Protected employees

Newsletter - April 2015

French law no. 2015-366 of 31 March 2015 amended many provisions of the Code général des collectivités territoriales (CGCT – general code governing local authorities) with the aim of facilitating the exercise of their office by local elected councillors. One of these provisions gives them the benefit of rules applicable to protected employees, subject to certain conditions.

Protected employees

Some salaried employees are covered by special legislative and regulatory provisions in the event that their employment contract is terminated or not renewed. This protection is designed to avoid any reprisals by the employer for actions performed within the framework of certain mandates. Articles L.2411-1 and L.2412-1 and following of the Code du travail (Labour Code) list the employees who are protected in the event of dismissal or non-renewal of a fixed-term contract.

The main type of employees concerned are:

– trade union representatives,
– staff representatives,
– elected members of a works council,
– trade union representatives on a works council,
– former holders of offices,
– employees who requested the organisation of staff elections,
– candidates in staff elections.

Changes made by the new law

The law amends Article L.2123-9 of the CGCT which now stipulates that the Labour Code provisions relative to the above-mentioned protected employees apply to Mayors, on the one hand, and Deputy Majors of municipalities with at least 10,000 inhabitants on the other, who are salaried employees. These provisions are designed to avoid any employer action sanctioning an employee’s political postures.

Applicable rules

Labour inspector control

Protected employees may not be dismissed or made redundant without the authorisation of the Labour Inspection, throughout their term of office and afterwards, for between 6 and 12 months. During an adversary investigation involving the employer and the employee, the labour inspector checks that the employment contract is not being terminated as a discriminatory measure further to the employee’s duties as representative.

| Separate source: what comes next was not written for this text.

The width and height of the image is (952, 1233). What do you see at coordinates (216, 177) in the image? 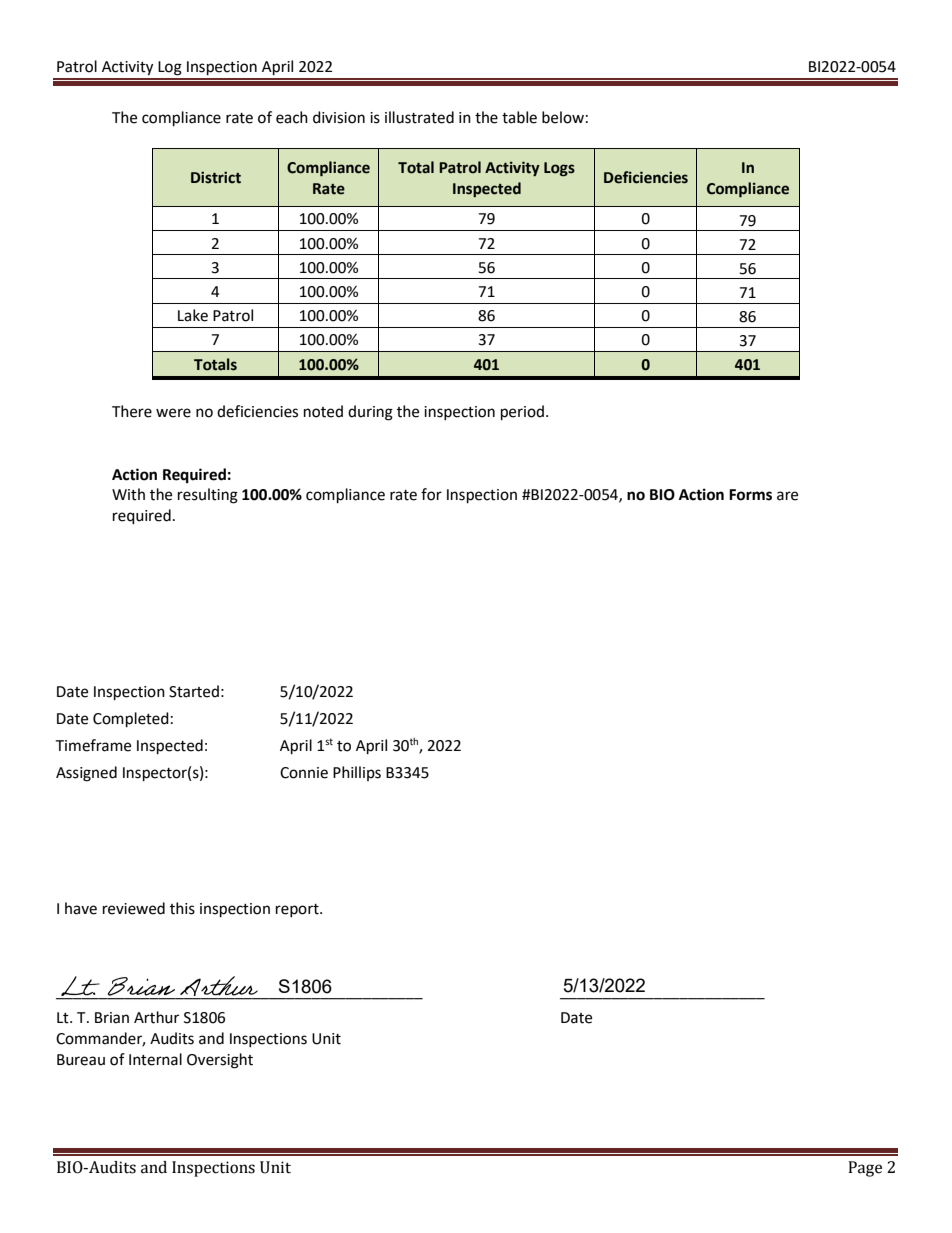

If case of any serious misconduct by the employee, the employer retains its disciplinary authority and may sanction the employee by a measure commensurate to the wrongful behaviour, such as a suspension. However, where the employee is protected, the employer must notify and justify its decision to the labour inspector within 48 hours, or it will otherwise be invalid. If the labour inspector subsequently rejects the dismissal, the suspension and its effects are cancelled (any wages due must then be paid to the employee).

The labour inspector must make a decision within two weeks of the matter being referred. If no reply is given, the inspector is deemed to refuse the dismissal.

Where a fixed-term contract of employment is due to expire, termination may only be authorised by the labour inspector who must be notified one month before the contract expiry date. He will check that the termination is not a discriminatory measure against the employee.

Possible appeals

Whether it is positive or negative, an inspector’s decision may be appealed by:

– application for reconsideration made to the labour inspector,
– escalation procedure to the Ministry of Labour,
– appeal to the administrative court,

If the authorisation to dismiss is cancelled, the employee has two months to request to be reinstated in the company.